BEGIN Source document

- The bark of the kōwhai tree was heated in a calabash with hot stones, and made into a poultice for wounds or to rub on a sore back.
- A person bitten in the face by a seal had wai kōwhai (kōwhai juice) applied to their wounds, and was well within days.
Most medicinal uses of kūmarahou were recorded in the 1900s.
- The leaves were boiled and used as a soothing and healing agent.
- The juice of the leaves was also used in baths.
- Drinking the liquid in which leaves had been boiled was said to be good for rheumatism and asthma.
- Ashes of mānuka were rubbed on the scalp to cure dandruff.
- Mānuka branches were used to splint broken limbs.
- Leaves were put in a calabash with water and hot stones, and the liquid was drunk to ease a fever.
- The bark was boiled in water, which was drunk to cure dysentery and diarrhoea.
Tētēaweka (muttonbird scrub) was found on the Tītī Islands, where muttonbirds are caught – hence its English name. This scented plant was used in steam ovens, for feverish patients.
- The inner bark of the rimu tree was beaten into pulp and put on burnt skin.
- The pulped bark was combined with water and hot stones in a calabash, and dabbed on ulcers or running sores.
- The bark of the young tree was used to stop wounds bleeding.

END Source document
BEGIN Given information

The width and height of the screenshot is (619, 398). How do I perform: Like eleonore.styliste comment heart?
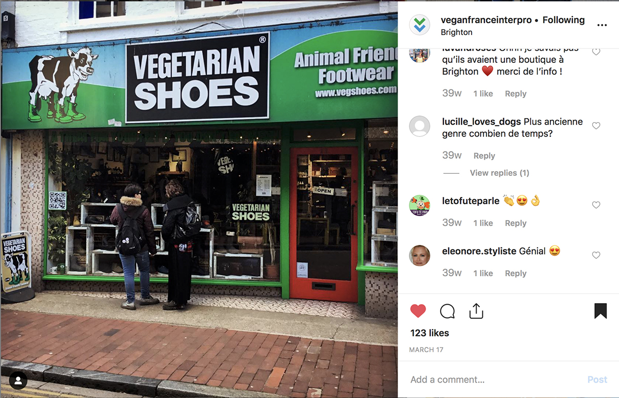(x=596, y=255)
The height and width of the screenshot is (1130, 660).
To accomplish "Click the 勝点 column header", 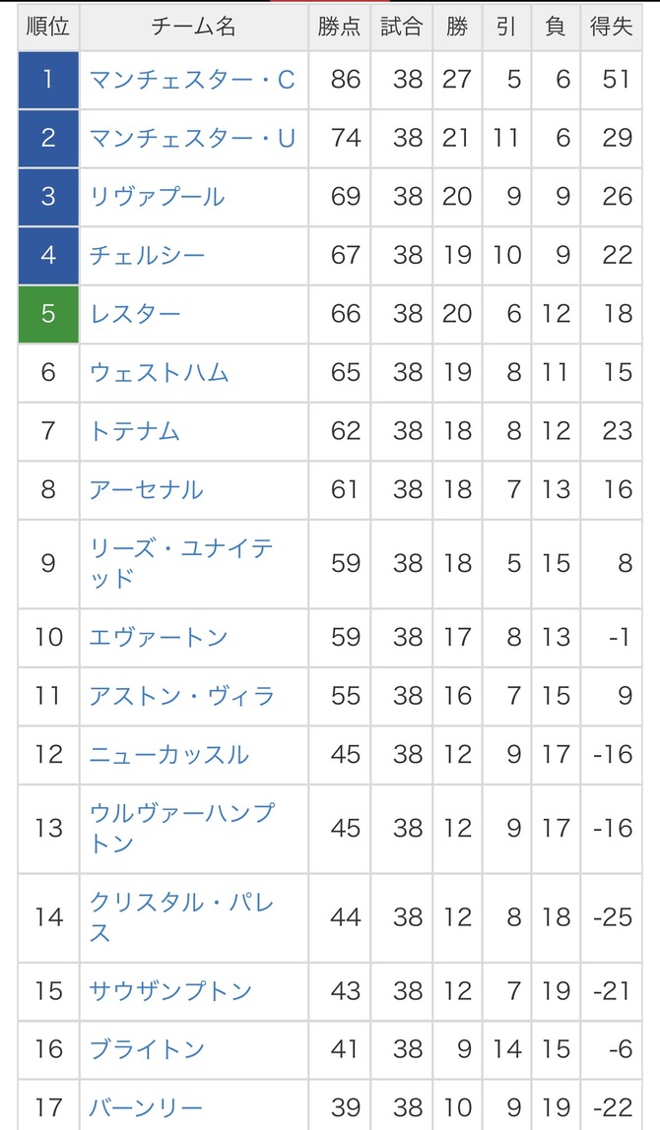I will pyautogui.click(x=339, y=27).
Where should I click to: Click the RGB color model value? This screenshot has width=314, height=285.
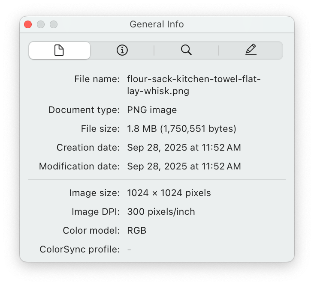click(137, 231)
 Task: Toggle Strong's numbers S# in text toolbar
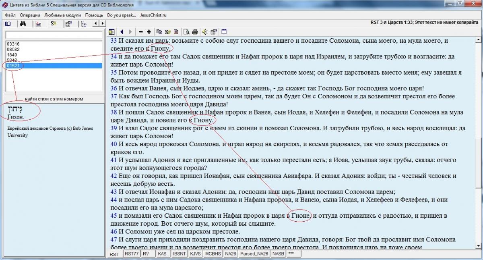[168, 32]
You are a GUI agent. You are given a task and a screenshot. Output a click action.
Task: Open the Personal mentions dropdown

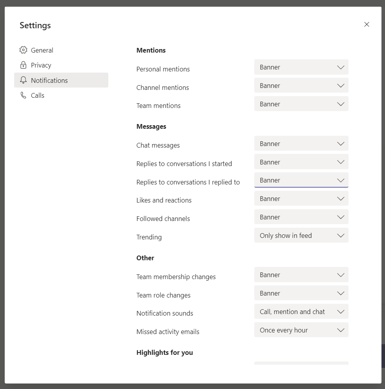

END Given information

- [Exercise instructions]
A: For the text on medicinal plant uses, decide whether each statement agrees with it: (i) Mānuka branches served as splints for broken limbs. (ii) Most medicinal uses of kūmarahou were recorded in the 1800s. (iii) The inner bark of the rimu tree was put on burnt skin. Answer yes or no for each and quote the words of the text that settle it.
B: According to the text on medicinal plant uses, where was tētēaweka found?

- [Per-task answers]
A:
(i) Yes: "Mānuka branches were used to splint broken limbs."
(ii) No: "Most medicinal uses of kūmarahou were recorded in the 1900s."
(iii) Yes: "The inner bark of the rimu tree was beaten into pulp and put on burnt skin."

B: On the Tītī Islands, where muttonbirds are caught.